# Ingersoll Rand PX8118U06342 230v/3/60



## micromind (Aug 11, 2007)

Yes, the motor will need to be reconnected as well as the control transformer. Some of these units have more than one control transformer though. Often there is one or more cooling fans. 

Trace the incoming lines and change everything connected to them.

You'll also need to change the motor O/Ls for lower current.


----------



## 460 Delta (May 9, 2018)

Can we get a little more information on this compressor? Is this a screw or a recip? The Google machine didn’t turn up much for me.


----------



## Gaston (Mar 22, 2021)

460 Delta said:


> Can we get a little more information on this compressor? Is this a screw or a recip? The Google machine didn’t turn up much for me.

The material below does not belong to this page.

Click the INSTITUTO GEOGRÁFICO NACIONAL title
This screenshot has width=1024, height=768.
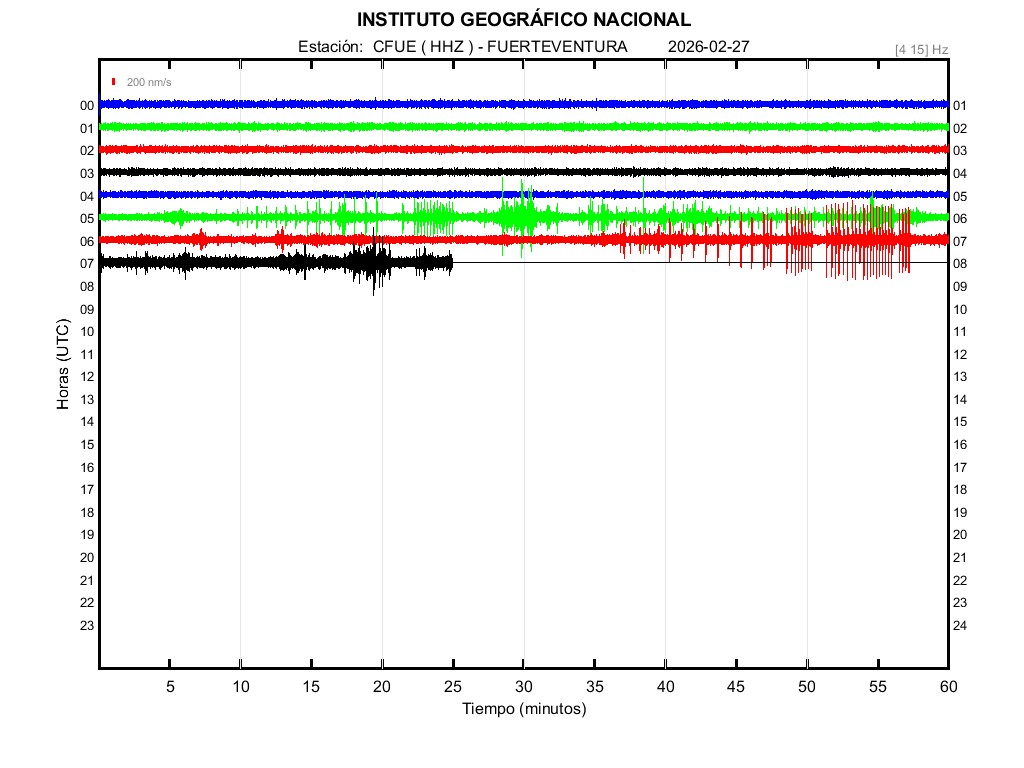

Good Mornning Sr just wire motor to 480 v


Gaston said:


> Im working on a Ingersoll Rand air Comp 230/3/60, need to hook it to a 480 volts supply line, I quess i need to rewire Motor to a high volt 480 v , do i need to also rewire the Transformer since this comp was a 230/3/60





460 Delta said:


> Can we get a little more information on this compressor? Is this a screw or a recip? The Google machine didn’t turn up much for me.


Just finish wire in this same compressor to 480 v this motor runs the Fan for you condenser coil wish way does this Motor suppost to run


----------



## 460 Delta (May 9, 2018)

We still know nothing about what's going on here, slow down and give us some real info.


----------



## micromind (Aug 11, 2007)

Gaston said:


> Good Mornning Sr just wire motor to 480 v
> 
> 
> Just finish wire in this same compressor to 480 v this motor runs the Fan for you condenser coil wish way does this Motor suppost to run


If you reconnected more than one 3Ø motor and maintained phasing, if one motor turns the right way, all of them will. But only if you were careful to maintain phasing.


----------